The right flank of the Finnish offensive, based on the 11th Division, encountered strong Soviet resistance on the eastern shore of the Jänisjärvi lake, and the clearance of this resistance lasted to 16 July. The 11th Division then continued its planned advance and rounded the southern end of the Jänisjärvi lake to establish westward-facing positions along the Jänisjoki river. At the same time, Hägglund’s VII Corps had been attacking to the south on the western side of the Jänisjärvi lake, but the determined nature of the Soviet defence made the offensive little more than a crawl. It was thus only on 15 July, therefore, that the Finnish forces reached the main Soviet defences. It took until 17 July for the VII Corps finally to reach the Jänisjoki river, and clearing the surrounded Soviet forces lasted until 21 July. Since the Finnish advance had extended the front, some of the Finnish forces were starting to redeploy on 16 July, with the 1st Division being ordered to cover the eastern flank of the advance while Eversti Aarne Snellman’s 17th Division, which had handed responsibility for the blockade of the Soviet base at Hanko in the north-west coast of the Gulf of Finland to local troops, was also brought into the area. Generalleutnant Erwin Engelbrecht’s two-regiment German 163rd Division was ordered to capture the town and railroad junction of Suvilahti. These formation adjustments in effect increased the Finnish strength in the area by three divisions.

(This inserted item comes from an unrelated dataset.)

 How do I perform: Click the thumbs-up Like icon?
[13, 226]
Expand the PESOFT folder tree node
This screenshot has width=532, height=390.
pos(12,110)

The advance on the left flank of Talvela’s VI Corps by the two-brigade Ryhmä 'Oinonen' stalled almost as soon as it had started. Its advance tied down some Soviet troops, but Talvela assessed that the Ryhmä 'Oinonen''s mission had been a resounding failure. However, he also criticised his superior’s orders to use these lighter troops against Soviet positions which were already known to be strong.

The main Finnish advance continued to the south in the direction of Loimola, through which ran the railway linking Sortavala and Petrozavodsk. Loimola had fallen to the Finnish forces by 15 July. Talvela pressed his forces farther and the 1st Jääkäriprikaati completed its 68-mile (110-km) contested advance when it reached the shore of Lake Ladoga at Koirinoja on the following day. This severed the connections between the Soviet forces in the area. While Talvela’s units continued their advances farther to the east along the shore of the Lake Ladoga as well as farther inland, the Soviets had reorganised some of their forces and were rushing reinforcements to Lake Ladoga’s eastern shore. The 452nd Motorised Regiment established defensive positions around the town of Salmi, but the Finnish advance encircled the defenders and the Finns had taken Salmi by 21 July. After the VI Corps reached the 1939 border on 23 July, Mannerheim on the next day ordered a halt to any advances farther to the east and set the Finnish forces to the preparation of defensive positions along the Tuulema river. Crossing of the 1939 border did not sit well with all of the Finns, and more than 2,000 men initially refused to set foot across the old border.

The 7th Division of the VII Corps launched its attack toward Sortavala from the east and managed to capture the village of Ruskeala on 25 July, so making it possible for the Finns to present a unified front against Soviet forces holding Sortavala. For their part, the Soviets had reinforced the the defence by the 168th Division with the 198th Motorised Division and prepared to launch a counterattack toward Jänisjoki river. However, the Finns captured the plan of the Soviet counterattack, and were thus both well prepared and nicely reinforced to repel the Soviet counterattack. By 1 August the 198th Motorised Division was in full retreat. and the Finnish decision to order the II Corps to advance trapped the Soviet forces. By 7 August the 2nd Division of the II Corps had reached the shore of Lake Ladoga at Lahdenpohja, thus cutting the Soviet divisions to the north-west of Lake Ladoga from their intended lines of withdrawal. Near Sortavala the 2nd Division, 17th Division and 19th Division were reorganised into Eversti Einar Mäkinen’s new I Corps, and the town fell to the Finns on 15 August. The defending 168th Division withdrew along the lake shore but were encircled, although the Soviets managed to evacuate most of their men across Lake Ladoga, but had to abandon large quantities of war matériel that was gratefully seized by the Finns.